> **PROBLEM REQUIREMENTS**:
Retype every line of the listing below word for word, leaving nothing out.

> **EXTRACTED RECORDS**:
-------

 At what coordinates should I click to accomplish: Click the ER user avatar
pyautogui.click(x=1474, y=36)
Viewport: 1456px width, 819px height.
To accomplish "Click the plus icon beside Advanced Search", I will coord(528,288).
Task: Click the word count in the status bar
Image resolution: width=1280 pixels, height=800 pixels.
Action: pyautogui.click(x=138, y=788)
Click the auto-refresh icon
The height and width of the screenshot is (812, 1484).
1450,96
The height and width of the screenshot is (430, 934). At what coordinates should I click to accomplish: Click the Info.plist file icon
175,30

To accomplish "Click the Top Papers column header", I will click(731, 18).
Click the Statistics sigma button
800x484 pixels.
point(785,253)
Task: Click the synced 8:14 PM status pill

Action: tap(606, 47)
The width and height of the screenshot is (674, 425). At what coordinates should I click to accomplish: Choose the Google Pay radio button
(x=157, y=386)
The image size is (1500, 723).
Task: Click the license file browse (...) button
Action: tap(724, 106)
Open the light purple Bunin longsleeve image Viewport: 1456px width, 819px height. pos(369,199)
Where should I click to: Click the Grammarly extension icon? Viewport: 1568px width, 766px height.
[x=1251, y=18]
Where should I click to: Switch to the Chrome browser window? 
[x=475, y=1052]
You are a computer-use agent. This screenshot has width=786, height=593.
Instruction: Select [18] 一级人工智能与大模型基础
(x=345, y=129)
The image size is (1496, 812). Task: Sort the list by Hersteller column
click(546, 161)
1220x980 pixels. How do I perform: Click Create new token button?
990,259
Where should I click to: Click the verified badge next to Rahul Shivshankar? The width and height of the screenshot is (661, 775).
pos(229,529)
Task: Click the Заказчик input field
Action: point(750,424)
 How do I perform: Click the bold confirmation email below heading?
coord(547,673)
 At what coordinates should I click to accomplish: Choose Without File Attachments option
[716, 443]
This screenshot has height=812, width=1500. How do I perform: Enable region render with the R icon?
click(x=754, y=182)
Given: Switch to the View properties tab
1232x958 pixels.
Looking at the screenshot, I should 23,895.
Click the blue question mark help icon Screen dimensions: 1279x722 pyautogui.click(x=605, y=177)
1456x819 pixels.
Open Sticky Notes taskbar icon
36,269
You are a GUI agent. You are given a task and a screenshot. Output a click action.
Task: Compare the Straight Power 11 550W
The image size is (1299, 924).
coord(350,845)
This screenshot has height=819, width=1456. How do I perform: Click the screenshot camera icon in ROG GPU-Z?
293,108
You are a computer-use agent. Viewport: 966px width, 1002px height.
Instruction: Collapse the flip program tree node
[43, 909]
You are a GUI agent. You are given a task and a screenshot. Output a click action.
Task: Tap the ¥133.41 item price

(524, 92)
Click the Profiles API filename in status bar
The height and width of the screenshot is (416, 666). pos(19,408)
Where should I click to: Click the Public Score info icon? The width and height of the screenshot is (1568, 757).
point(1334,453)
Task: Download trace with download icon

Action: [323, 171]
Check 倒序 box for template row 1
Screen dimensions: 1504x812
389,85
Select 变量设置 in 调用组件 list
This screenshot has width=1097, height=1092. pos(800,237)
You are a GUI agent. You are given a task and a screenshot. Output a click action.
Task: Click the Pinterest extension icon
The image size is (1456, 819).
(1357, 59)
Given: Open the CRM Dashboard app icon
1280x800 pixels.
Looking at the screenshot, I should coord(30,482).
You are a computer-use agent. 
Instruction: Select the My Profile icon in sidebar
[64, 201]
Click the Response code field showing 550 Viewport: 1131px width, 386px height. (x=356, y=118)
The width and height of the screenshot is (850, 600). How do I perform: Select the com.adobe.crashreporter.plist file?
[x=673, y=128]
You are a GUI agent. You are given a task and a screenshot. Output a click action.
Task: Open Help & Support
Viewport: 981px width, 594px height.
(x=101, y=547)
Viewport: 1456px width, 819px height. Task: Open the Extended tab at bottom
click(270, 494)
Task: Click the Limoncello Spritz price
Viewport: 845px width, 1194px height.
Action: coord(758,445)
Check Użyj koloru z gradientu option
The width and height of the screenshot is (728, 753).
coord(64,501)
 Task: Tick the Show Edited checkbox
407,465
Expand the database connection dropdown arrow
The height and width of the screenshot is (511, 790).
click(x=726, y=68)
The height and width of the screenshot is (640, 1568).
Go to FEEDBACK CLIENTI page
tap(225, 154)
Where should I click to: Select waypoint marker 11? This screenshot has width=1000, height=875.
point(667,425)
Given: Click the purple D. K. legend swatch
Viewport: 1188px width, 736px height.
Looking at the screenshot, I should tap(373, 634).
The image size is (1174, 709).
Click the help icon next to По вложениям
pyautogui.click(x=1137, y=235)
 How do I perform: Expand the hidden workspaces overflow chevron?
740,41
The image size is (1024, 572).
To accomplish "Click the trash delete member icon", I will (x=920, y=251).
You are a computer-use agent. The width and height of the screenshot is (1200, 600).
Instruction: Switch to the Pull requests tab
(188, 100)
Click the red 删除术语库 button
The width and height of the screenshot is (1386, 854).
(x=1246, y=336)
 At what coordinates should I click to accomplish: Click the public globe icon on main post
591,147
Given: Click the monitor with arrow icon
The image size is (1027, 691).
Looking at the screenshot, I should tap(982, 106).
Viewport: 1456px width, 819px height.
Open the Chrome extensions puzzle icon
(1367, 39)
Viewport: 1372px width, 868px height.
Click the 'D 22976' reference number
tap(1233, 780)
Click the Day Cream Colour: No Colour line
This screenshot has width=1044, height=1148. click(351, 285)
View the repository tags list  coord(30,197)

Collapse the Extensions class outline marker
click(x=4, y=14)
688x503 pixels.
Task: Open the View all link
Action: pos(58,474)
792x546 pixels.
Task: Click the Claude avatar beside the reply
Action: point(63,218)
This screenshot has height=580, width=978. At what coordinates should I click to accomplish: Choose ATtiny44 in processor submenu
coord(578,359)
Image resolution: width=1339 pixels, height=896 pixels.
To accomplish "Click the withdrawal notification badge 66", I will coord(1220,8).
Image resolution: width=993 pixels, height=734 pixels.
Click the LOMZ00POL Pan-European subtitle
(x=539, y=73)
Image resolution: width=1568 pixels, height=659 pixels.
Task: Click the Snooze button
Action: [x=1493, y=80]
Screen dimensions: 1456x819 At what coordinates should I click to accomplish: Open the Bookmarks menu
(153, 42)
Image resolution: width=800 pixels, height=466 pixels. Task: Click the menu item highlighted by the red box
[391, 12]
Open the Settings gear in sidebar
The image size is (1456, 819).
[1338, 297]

-------

> **CORRECT ANSWER**:
 At what coordinates should I click to accomplish: Click the ER user avatar
pyautogui.click(x=1474, y=36)
Viewport: 1456px width, 819px height.
To accomplish "Click the plus icon beside Advanced Search", I will coord(528,288).
Task: Click the word count in the status bar
Image resolution: width=1280 pixels, height=800 pixels.
Action: pyautogui.click(x=138, y=788)
Click the auto-refresh icon
The height and width of the screenshot is (812, 1484).
1450,96
The height and width of the screenshot is (430, 934). At what coordinates should I click to accomplish: Click the Info.plist file icon
175,30

To accomplish "Click the Top Papers column header", I will click(731, 18).
Click the Statistics sigma button
800x484 pixels.
point(785,253)
Task: Click the synced 8:14 PM status pill

Action: tap(606, 47)
The width and height of the screenshot is (674, 425). At what coordinates should I click to accomplish: Choose the Google Pay radio button
(x=157, y=386)
The image size is (1500, 723).
Task: Click the license file browse (...) button
Action: tap(724, 106)
Open the light purple Bunin longsleeve image Viewport: 1456px width, 819px height. pos(369,199)
Where should I click to: Click the Grammarly extension icon? Viewport: 1568px width, 766px height.
[x=1251, y=18]
Where should I click to: Switch to the Chrome browser window? 
[x=475, y=1052]
You are a computer-use agent. This screenshot has width=786, height=593.
Instruction: Select [18] 一级人工智能与大模型基础
(x=345, y=129)
The image size is (1496, 812). Task: Sort the list by Hersteller column
click(546, 161)
1220x980 pixels. How do I perform: Click Create new token button?
990,259
Where should I click to: Click the verified badge next to Rahul Shivshankar? The width and height of the screenshot is (661, 775).
pos(229,529)
Task: Click the Заказчик input field
Action: point(750,424)
 How do I perform: Click the bold confirmation email below heading?
coord(547,673)
 At what coordinates should I click to accomplish: Choose Without File Attachments option
[716, 443]
This screenshot has height=812, width=1500. How do I perform: Enable region render with the R icon?
click(x=754, y=182)
Given: Switch to the View properties tab
1232x958 pixels.
Looking at the screenshot, I should 23,895.
Click the blue question mark help icon Screen dimensions: 1279x722 pyautogui.click(x=605, y=177)
1456x819 pixels.
Open Sticky Notes taskbar icon
36,269
You are a GUI agent. You are given a task and a screenshot. Output a click action.
Task: Compare the Straight Power 11 550W
The image size is (1299, 924).
coord(350,845)
This screenshot has height=819, width=1456. How do I perform: Click the screenshot camera icon in ROG GPU-Z?
293,108
You are a computer-use agent. Viewport: 966px width, 1002px height.
Instruction: Collapse the flip program tree node
[43, 909]
You are a GUI agent. You are given a task and a screenshot. Output a click action.
Task: Tap the ¥133.41 item price

(524, 92)
Click the Profiles API filename in status bar
The height and width of the screenshot is (416, 666). pos(19,408)
Where should I click to: Click the Public Score info icon? The width and height of the screenshot is (1568, 757).
point(1334,453)
Task: Download trace with download icon

Action: [323, 171]
Check 倒序 box for template row 1
Screen dimensions: 1504x812
389,85
Select 变量设置 in 调用组件 list
This screenshot has width=1097, height=1092. pos(800,237)
You are a GUI agent. You are given a task and a screenshot. Output a click action.
Task: Click the Pinterest extension icon
The image size is (1456, 819).
(1357, 59)
Given: Open the CRM Dashboard app icon
1280x800 pixels.
Looking at the screenshot, I should coord(30,482).
You are a computer-use agent. 
Instruction: Select the My Profile icon in sidebar
[64, 201]
Click the Response code field showing 550 Viewport: 1131px width, 386px height. (x=356, y=118)
The width and height of the screenshot is (850, 600). How do I perform: Select the com.adobe.crashreporter.plist file?
[x=673, y=128]
You are a GUI agent. You are given a task and a screenshot. Output a click action.
Task: Open Help & Support
Viewport: 981px width, 594px height.
(x=101, y=547)
Viewport: 1456px width, 819px height. Task: Open the Extended tab at bottom
click(270, 494)
Task: Click the Limoncello Spritz price
Viewport: 845px width, 1194px height.
Action: coord(758,445)
Check Użyj koloru z gradientu option
The width and height of the screenshot is (728, 753).
coord(64,501)
 Task: Tick the Show Edited checkbox
407,465
Expand the database connection dropdown arrow
The height and width of the screenshot is (511, 790).
click(x=726, y=68)
The height and width of the screenshot is (640, 1568).
Go to FEEDBACK CLIENTI page
tap(225, 154)
Where should I click to: Select waypoint marker 11? This screenshot has width=1000, height=875.
point(667,425)
Given: Click the purple D. K. legend swatch
Viewport: 1188px width, 736px height.
Looking at the screenshot, I should tap(373, 634).
The image size is (1174, 709).
Click the help icon next to По вложениям
pyautogui.click(x=1137, y=235)
 How do I perform: Expand the hidden workspaces overflow chevron?
740,41
The image size is (1024, 572).
To accomplish "Click the trash delete member icon", I will (x=920, y=251).
You are a computer-use agent. The width and height of the screenshot is (1200, 600).
Instruction: Switch to the Pull requests tab
(188, 100)
Click the red 删除术语库 button
The width and height of the screenshot is (1386, 854).
(x=1246, y=336)
 At what coordinates should I click to accomplish: Click the public globe icon on main post
591,147
Given: Click the monitor with arrow icon
The image size is (1027, 691).
Looking at the screenshot, I should tap(982, 106).
Viewport: 1456px width, 819px height.
Open the Chrome extensions puzzle icon
(1367, 39)
Viewport: 1372px width, 868px height.
Click the 'D 22976' reference number
tap(1233, 780)
Click the Day Cream Colour: No Colour line
This screenshot has width=1044, height=1148. click(351, 285)
View the repository tags list  coord(30,197)

Collapse the Extensions class outline marker
click(x=4, y=14)
688x503 pixels.
Task: Open the View all link
Action: pos(58,474)
792x546 pixels.
Task: Click the Claude avatar beside the reply
Action: point(63,218)
This screenshot has height=580, width=978. At what coordinates should I click to accomplish: Choose ATtiny44 in processor submenu
coord(578,359)
Image resolution: width=1339 pixels, height=896 pixels.
To accomplish "Click the withdrawal notification badge 66", I will coord(1220,8).
Image resolution: width=993 pixels, height=734 pixels.
Click the LOMZ00POL Pan-European subtitle
(x=539, y=73)
Image resolution: width=1568 pixels, height=659 pixels.
Task: Click the Snooze button
Action: [x=1493, y=80]
Screen dimensions: 1456x819 At what coordinates should I click to accomplish: Open the Bookmarks menu
(153, 42)
Image resolution: width=800 pixels, height=466 pixels. Task: Click the menu item highlighted by the red box
[391, 12]
Open the Settings gear in sidebar
The image size is (1456, 819).
[1338, 297]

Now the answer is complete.